Valderrama’s explanation over whether injection was or wasn’t discussed, or infiltration was meant, evolved to a point where he finally said he “misunderstood.” This is a remarkable claim for a six-year veteran of the Sammamish City Council.
Should the Town Center be exempt?
When the Council, on the 4-3 vote, exempted the Town Center, this writer noted on Facebook that this was the right decision.
To be perfectly blunt, development of the Town Center should—and most probably will—continue, regardless of the outcome of the concurrency analysis. The benefits outweigh the negatives.
Valderrama’s focus on the storm water management remains a puzzle. He did yet a second 180 pirouette, coming full circle, and voted to rescind the exemption, this time citing concurrency. His logic was tortured.

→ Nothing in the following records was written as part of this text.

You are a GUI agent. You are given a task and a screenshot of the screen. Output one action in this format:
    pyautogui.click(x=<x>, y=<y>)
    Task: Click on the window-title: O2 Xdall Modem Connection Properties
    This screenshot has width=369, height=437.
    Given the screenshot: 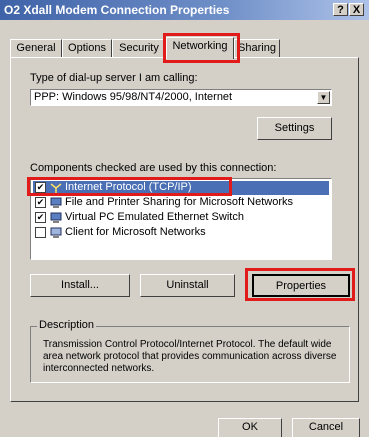 What is the action you would take?
    pyautogui.click(x=117, y=10)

Council Member Kathy Huckabay, about whom Sammamish Comment has been immensely critical in recent years, is right: including the Town Center in the moratorium will delay development by 4-12 months. The latter is more likely, for a Comprehensive Plan amendment is needed and this doesn’t come until this time next year.
Creating confusion and divisions
Valderrama’s ham-handed bungling created huge divisions in the Council. His misrepresentations and outright falsehoods over the reasons for the moratorium, support he claimed for his brokered storm water management solution and claims and “misunderstandings” over injection or infiltration irreparably damaged his credibility among Council members and some of his supporters. His overt ambitions to be the next mayor almost certainly have gone down in flames because of these events.
The largest developer of the Town Center, STCA, is caught in the middle. It faced a go, no-go, go, no-go situation—largely due to Valderrama’s flip-flop, flip-flop, 360-degree turn-abouts.
Sammamish now has a reputation of a dysfunctional City Council, largely thanks to Valderrama’s antics.
Revisiting the Town Center Plan
Suggestions in some quarters emerged to revisit the Town Center plan. The reasons: it’s 10 years old, much has changed, the traffic analysis was based on flawed assumptions and it generates too much traffic.
All true. But not compelling enough to revisit the plan.
Doing so would be a multi-year process. It requires a Comp Plan change, public hearings, etc.
Delay is not in the best interests of Sammamish citizens. Traffic at the choke points will get worse. Viability of the new businesses that are in the Town Center now could be threatened. These businesses need the support of those 2,200 units envisioned in the Town Center for their business models.
The new City Council, with four new members, will have to address the moratorium again. A moratorium can only be in place for up to six months at a time, at which point it must be renewed or dropped. It can be modified as well.
It can be modified or dropped before the six months. A debate whether to do so before the April 6 six-month anniversary will occur. The Council would be well grounded to have a solid debate on concurrency issues,
The pros-and-cons of exempting the Town Center for the cost-benefit issues are outlined above. Traffic or not, citizens will be well served to exempt the Town Center from the moratorium.